In fact, far from enriching Philpott, the benefits the family received allowed these children to attain a greater approximation of normal social existence than they would otherwise have had. The whole episode gives the lie to the claims of the ideologues of the right that they are motivated by concern for children. In reality, the ruling class regards children, in particular those whose upbringing the state must subsidise, not as society’s most cherished asset for the future, but as a tiresome burden, and it is quite prepared to see them deprived of basic necessities. No doubt there are more people like Mick Philpott out there, but we are talking about minuscule numbers, and the cost of child benefit is substantially less than that of taking the children of these people into care or of imprisoning the parents. Even purely on a cost-accounting level, it is nonsense.
Indeed, if evil is in fact “born out of welfare dependency”, then we have to ask why there is so little of it about? Why is Philpott such a rarity? So exceptional was his case that he had already featured on the Jeremy Kyle show and a documentary on ‘scroungers’ presented by Anne Widdecombe.
Class war
The Philpott case is a useful tool in the class-war offensive designed to keep the working class atomised and unable to act collectively. That it is an illogical example that has been utilised as a propaganda battering ram is, up to a point, irrelevant. Osborne and the Daily Mail can get away with pushing this complete bullshit, because at the end of the day the reactionaries can shout louder than we can.

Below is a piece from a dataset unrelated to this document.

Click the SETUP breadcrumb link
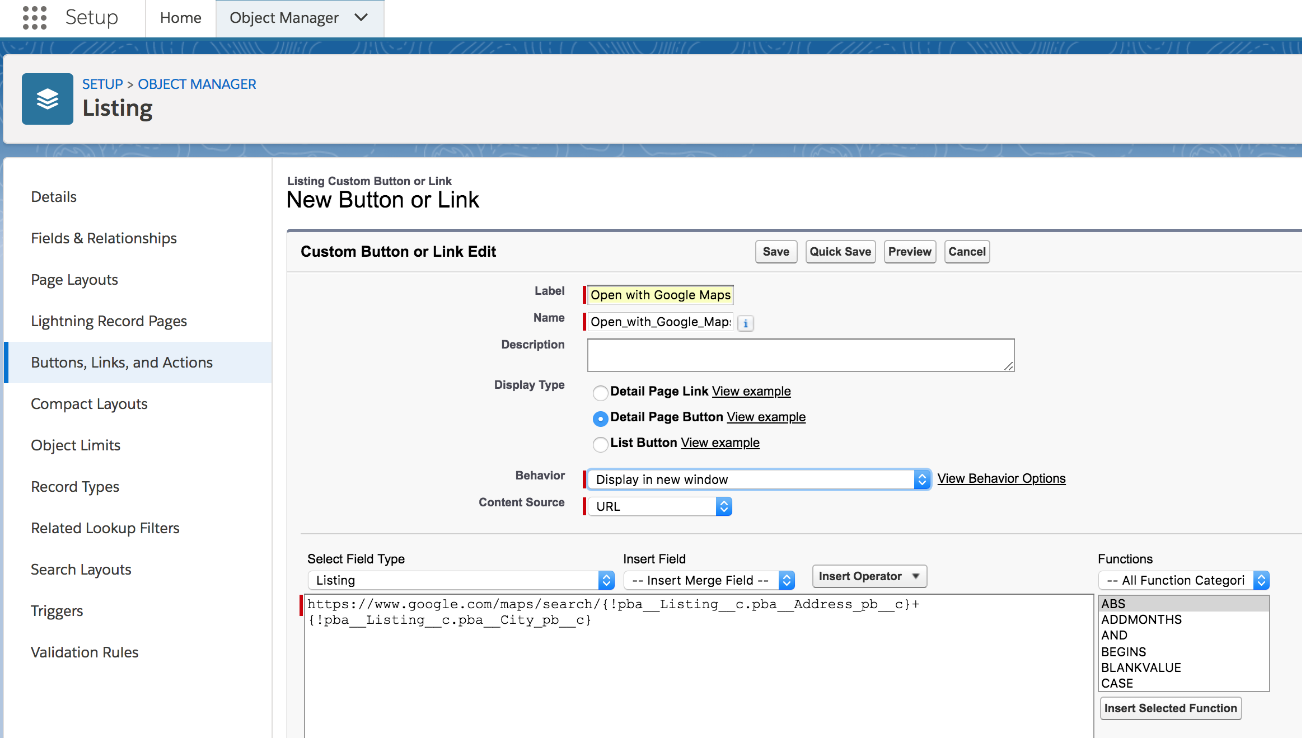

Yes, occasionally the likes of Owen Jones are called upon to put a different view - see, for example his appearance on the BBC news channel, where he points out that benefits are largely a subsidy to landlords and capitalists paying low wages (www.bbc.co.uk/news/uk-22034539), but this is a drop in the ocean compared to the constant anti-welfare propaganda which saturates the media. It is our weakness that allows them to get away with such poisonous fairy-tales. There is no leftwing mass media - and that, of course, is related to the fact that there is no serious attempt to combine our forces in a viable party.
Labour, despite denouncing the obscene manner in which the right has used this particular case to attack the welfare system, nevertheless plays along with the game when it comes to stigmatising ‘scroungers’ and cutting the welfare state. Osborne uses the Philpott case as a launch pad for a “debate that needs to be had” on the continued existence of the welfare system in its current form, but his Labour counterparts seem prepared to accept this premise. Shadow chancellor Ed Balls finds Osborne’s behaviour “cynical” and “desperate”, but accepts that we still need a “proper debate about welfare reform”. Stephen Timms, Labour’s spokesperson for work and pensions, finds Osborne’s insinuations distasteful, but only insofar as it is “wrong to link these acts with the debate [that word again] about welfare”.
That “debate” is, of course, utterly one-sided. The ‘solution’ to the benefits ‘problem’ is predetermined: those on welfare must be attacked.